Geçen hafta Kaliforniya’daki Oakland Enstitüsü tarafından yayınlanan bir rapor* Afrika kıtasında devam eden toprak yağmasını uluslararası manşetlere taşıdı. Rapor, Mali, Etiyopya, Tanzanya ve daha birçok ülkede geniş tarım arazilerinin nasıl yatırım fonları ve spekülatörler aracılığıyla zengin yabancı yatırımcılara satıldığını veya uzun süreliğine kiralandığını gözler önüne seriyor. Bu topraklar gittikçe önemi artan global tarım ve gıda marketinden pay kapmak, ihracaata yönelik, karlılığı yüksek, biyoyakıt üretmekte kullanılan şeker kamışı, şeker pancarı ve mısır gibi tarım ürünlerinden para kazanmak isteyen yatırımcılar için önemli fırsatlar barındırıyor. Afrika’daki toprak transferleri aslında yeni değil. Bir süredir, nüfusunu doyurmaya yetecek kadar tarım alanına sahip olmayan Çin ve Suudi Arabistan Afrika’da tarım arazisi alıyor.

Yeni raporun şaşırtıcı yanı, Afrika’da toprak kapma yarışına Harvard başta olmak üzere Kuzey Amerika’daki belli başlı üniversitelerin de katılmış olması. Harvard gibi üniversitelerin varlığı büyük ölçüde üniversiteye yapılan bağışlara ve bu bağışların yatırımlar aracılığıyla değerlendirilmesine bağlı. 2008 krizine yol açan ‘riskli’ yatırımlardan canı yanmış ve mali varlığının yüzde otuzunu kaybeden Harvard Üniversitesi, şimdilerde Londra merkezli bir yatırım şirketi aracılığıyla Afrika’da toprak alıyor.

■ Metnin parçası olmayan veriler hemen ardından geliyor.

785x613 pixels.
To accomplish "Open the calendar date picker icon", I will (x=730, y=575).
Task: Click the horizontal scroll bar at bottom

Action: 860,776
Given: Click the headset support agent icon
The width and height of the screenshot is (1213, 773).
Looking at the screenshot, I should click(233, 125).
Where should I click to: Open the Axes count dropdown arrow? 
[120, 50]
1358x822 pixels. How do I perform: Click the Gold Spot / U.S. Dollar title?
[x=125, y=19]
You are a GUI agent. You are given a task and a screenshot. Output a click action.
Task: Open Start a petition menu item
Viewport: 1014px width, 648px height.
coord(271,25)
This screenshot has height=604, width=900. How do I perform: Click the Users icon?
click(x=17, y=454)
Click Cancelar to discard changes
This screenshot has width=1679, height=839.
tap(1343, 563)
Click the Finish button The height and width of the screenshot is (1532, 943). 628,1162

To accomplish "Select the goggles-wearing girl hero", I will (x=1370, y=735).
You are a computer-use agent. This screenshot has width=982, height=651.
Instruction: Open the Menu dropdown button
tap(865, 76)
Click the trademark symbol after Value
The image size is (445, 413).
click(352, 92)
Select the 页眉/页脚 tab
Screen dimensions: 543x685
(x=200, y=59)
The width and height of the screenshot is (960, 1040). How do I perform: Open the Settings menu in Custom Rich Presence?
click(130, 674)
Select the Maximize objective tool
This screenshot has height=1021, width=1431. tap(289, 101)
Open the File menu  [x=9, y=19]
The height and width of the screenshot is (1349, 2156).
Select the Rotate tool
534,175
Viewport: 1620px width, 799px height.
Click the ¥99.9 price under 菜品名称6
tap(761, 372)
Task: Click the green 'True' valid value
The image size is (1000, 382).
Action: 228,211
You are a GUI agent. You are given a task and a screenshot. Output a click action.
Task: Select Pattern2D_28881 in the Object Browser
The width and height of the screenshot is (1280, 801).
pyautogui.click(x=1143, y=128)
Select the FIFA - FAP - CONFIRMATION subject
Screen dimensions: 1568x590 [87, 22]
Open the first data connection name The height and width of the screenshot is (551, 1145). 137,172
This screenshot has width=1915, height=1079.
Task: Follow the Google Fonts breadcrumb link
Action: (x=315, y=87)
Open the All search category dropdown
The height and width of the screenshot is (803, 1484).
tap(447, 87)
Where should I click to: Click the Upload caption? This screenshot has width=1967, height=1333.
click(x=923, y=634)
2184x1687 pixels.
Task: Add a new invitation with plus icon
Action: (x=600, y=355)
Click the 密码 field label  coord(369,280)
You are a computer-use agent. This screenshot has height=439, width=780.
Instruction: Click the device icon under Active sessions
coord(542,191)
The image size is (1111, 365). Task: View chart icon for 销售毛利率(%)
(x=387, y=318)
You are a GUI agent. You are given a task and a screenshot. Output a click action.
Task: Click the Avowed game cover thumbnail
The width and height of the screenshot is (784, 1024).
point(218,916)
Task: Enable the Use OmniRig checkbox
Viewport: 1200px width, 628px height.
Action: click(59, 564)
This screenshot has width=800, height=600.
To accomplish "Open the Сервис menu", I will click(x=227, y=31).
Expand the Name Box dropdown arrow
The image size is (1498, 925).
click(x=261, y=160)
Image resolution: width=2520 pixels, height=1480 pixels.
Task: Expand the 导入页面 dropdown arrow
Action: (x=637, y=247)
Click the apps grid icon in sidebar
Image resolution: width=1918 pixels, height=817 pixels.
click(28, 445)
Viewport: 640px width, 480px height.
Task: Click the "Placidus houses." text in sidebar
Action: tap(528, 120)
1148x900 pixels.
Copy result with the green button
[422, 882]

Çıkan haberlere göre Emergent 500 milyonluk bir fonu yönetiyor ve bu yatırımlardan yüzde 25’lik bir kar bekliyor. Bu toprak transferleri, bu topraklardan geçimini karşılayan dünyanın en yoksul halkları için yerinden ve yiyeceğinden olmak demek.

Anlaşmalar genellikle kanuna aykırı değil çünkü toprak onu kullananların tapulu malı değil. Bu açıdan ‘gasp’ ve ‘yağma’ olarak nitelendirmek ilk bakışta doğru olmayabilir. Ama toprak transferleri büyük haksızlıklar içeriyor. Yabancı yatırımcılar ile yoksul Afrikalı köylüler arasındaki küresel eşitsizlik bu haksızlığın temeli. Buna bir de bu ülkelerdeki siyasal ve ekonomik baskı ve eşitsizlik eklenince toprak anlaşmalarının nasıl bir adaletsizlik içerdiği ortada. Kanunen üzerinde yaşadıkları toprakta hakkı olmayan köylüler için yabancı yatırımcılara ve onların yerel işbirlikçilerine karşı koymak mümkün değil. Ancak çoğu işbirlikçi için de karlar çok yüksek değil. Yatırımcılar toprakları çoğu zaman çok komik meblağlar karşılığında elde ediyorlar. Örneğin, toprakların %94’ünün örfi hukuka göre idare edildiği Zambiya’da toprak anlaşması kabile liderinin iznini gerektiriyor, bu iznin bedeli ise, Oakland Enstütü direktörü Anuradha Mittal’a göre kimi zaman sadece bir şişe Johnnie Walker.

Kimilerine göre geçimlik tarım üretiminde korunacak ve özlenecek bir yan yok. Tam tersine böyle yaşayan toplumlar açlığa ve sefalete karşı savunmasızdırlar. Fon yöneticileri de, toprak transferlerinin ‘tarım yatırımı’ olduğunu ve hem yerel halka iş ve aş hem de bölgede tarım üretiminin gelişmesine ve ekonomik büyümeye imkan sağlayacağını iddia ediyorlar. Ancak yapılan araştırmalar bu iddianın doğru olmadığını gösteriyor. Yatırımlar, iş ve aştan çok topraksızlaşma, çevresel tahribat, su kaynaklarının kaybı, daha da çok yoksullaşma ve kıtlığa yol açıyor.

Afrika kıtası kullanışlı ve kullanışsız topraklar olarak ikiye ayrılmış gibi. Kullanışlı olanlar, tekinsiz sermaye yatırım modellerinin hedefi olurken, kullanışsız olanlar ‘kayıp kıta Afrika,’ kara delik. İkisi de köle ticareti, sömürgecilik ve neo-sömürgecilik tarihinin ağırlığı omuzlarında varolmaya çalışıyor.